Reproduce verbatim the records starting at the line that contains "This screenshot has height=686, width=1274." and ending at the line that contains "Action: pos(191,575)", including both of those lines.

▸ **Dataset excerpts**
· · · · ·

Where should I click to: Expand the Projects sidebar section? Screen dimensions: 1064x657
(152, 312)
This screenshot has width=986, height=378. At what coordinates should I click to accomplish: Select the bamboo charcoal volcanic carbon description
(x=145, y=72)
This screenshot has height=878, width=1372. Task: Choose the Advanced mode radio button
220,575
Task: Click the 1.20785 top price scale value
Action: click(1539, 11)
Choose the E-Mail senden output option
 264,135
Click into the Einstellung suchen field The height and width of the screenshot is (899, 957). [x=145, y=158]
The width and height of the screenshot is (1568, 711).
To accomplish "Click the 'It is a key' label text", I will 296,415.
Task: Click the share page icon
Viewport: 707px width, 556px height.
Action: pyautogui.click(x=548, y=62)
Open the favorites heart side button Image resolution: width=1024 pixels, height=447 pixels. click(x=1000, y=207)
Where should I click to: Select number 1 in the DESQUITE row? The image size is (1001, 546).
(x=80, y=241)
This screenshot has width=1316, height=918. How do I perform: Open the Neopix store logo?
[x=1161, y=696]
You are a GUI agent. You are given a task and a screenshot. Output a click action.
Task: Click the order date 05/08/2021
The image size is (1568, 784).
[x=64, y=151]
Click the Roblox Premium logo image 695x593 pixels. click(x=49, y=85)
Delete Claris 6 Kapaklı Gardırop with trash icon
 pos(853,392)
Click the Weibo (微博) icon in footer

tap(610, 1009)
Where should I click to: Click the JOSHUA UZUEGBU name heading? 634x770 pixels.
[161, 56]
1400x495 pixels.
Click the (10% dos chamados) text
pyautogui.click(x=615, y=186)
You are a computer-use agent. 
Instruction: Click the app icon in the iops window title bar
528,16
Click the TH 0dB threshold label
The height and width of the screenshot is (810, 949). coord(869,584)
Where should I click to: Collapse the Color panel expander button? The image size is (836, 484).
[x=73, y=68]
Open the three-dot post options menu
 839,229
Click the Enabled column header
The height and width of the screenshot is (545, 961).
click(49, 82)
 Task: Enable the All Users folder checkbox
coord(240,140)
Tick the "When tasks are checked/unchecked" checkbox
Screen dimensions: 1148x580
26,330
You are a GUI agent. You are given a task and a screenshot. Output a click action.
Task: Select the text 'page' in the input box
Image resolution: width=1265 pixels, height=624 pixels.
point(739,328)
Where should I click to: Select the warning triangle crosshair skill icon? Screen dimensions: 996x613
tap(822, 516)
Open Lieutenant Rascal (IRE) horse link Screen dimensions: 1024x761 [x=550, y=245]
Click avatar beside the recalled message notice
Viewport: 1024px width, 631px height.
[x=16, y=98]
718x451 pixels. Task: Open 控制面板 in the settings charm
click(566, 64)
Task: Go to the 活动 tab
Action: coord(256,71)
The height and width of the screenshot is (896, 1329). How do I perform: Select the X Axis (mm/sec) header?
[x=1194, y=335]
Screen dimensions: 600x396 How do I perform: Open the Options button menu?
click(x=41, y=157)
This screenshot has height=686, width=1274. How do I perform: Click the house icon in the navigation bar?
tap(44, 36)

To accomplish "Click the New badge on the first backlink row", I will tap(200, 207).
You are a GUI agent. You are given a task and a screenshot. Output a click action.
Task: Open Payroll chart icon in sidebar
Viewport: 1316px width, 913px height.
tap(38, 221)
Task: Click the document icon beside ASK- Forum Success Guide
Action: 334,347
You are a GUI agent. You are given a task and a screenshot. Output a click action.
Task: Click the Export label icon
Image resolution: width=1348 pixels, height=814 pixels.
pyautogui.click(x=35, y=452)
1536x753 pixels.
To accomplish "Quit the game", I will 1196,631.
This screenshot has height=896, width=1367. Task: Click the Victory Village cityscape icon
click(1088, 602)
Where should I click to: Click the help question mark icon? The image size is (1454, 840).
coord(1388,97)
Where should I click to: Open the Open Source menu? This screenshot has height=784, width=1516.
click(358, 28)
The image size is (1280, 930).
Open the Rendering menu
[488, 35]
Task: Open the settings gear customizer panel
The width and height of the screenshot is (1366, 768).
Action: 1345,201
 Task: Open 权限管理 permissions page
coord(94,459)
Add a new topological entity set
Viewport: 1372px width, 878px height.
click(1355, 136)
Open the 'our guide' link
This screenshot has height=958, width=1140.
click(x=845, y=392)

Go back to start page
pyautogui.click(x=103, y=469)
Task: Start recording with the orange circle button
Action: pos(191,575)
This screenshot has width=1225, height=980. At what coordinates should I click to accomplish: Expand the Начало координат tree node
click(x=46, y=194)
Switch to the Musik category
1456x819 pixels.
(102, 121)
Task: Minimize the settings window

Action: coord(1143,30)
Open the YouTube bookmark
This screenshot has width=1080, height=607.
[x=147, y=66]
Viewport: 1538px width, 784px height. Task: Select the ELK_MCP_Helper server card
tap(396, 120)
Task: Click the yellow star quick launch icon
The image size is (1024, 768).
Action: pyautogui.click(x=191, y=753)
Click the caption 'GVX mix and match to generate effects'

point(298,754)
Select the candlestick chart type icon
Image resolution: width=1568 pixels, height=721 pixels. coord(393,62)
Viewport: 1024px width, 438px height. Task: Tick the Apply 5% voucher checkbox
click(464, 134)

· · · · ·

▸ **Task answer**
This screenshot has height=686, width=1274. How do I perform: Click the house icon in the navigation bar?
tap(44, 36)

To accomplish "Click the New badge on the first backlink row", I will tap(200, 207).
You are a GUI agent. You are given a task and a screenshot. Output a click action.
Task: Open Payroll chart icon in sidebar
Viewport: 1316px width, 913px height.
tap(38, 221)
Task: Click the document icon beside ASK- Forum Success Guide
Action: 334,347
You are a GUI agent. You are given a task and a screenshot. Output a click action.
Task: Click the Export label icon
Image resolution: width=1348 pixels, height=814 pixels.
pyautogui.click(x=35, y=452)
1536x753 pixels.
To accomplish "Quit the game", I will 1196,631.
This screenshot has height=896, width=1367. Task: Click the Victory Village cityscape icon
click(1088, 602)
Where should I click to: Click the help question mark icon? The image size is (1454, 840).
coord(1388,97)
Where should I click to: Open the Open Source menu? This screenshot has height=784, width=1516.
click(358, 28)
The image size is (1280, 930).
Open the Rendering menu
[488, 35]
Task: Open the settings gear customizer panel
The width and height of the screenshot is (1366, 768).
Action: 1345,201
 Task: Open 权限管理 permissions page
coord(94,459)
Add a new topological entity set
Viewport: 1372px width, 878px height.
click(1355, 136)
Open the 'our guide' link
This screenshot has height=958, width=1140.
click(x=845, y=392)

Go back to start page
pyautogui.click(x=103, y=469)
Task: Start recording with the orange circle button
Action: pos(191,575)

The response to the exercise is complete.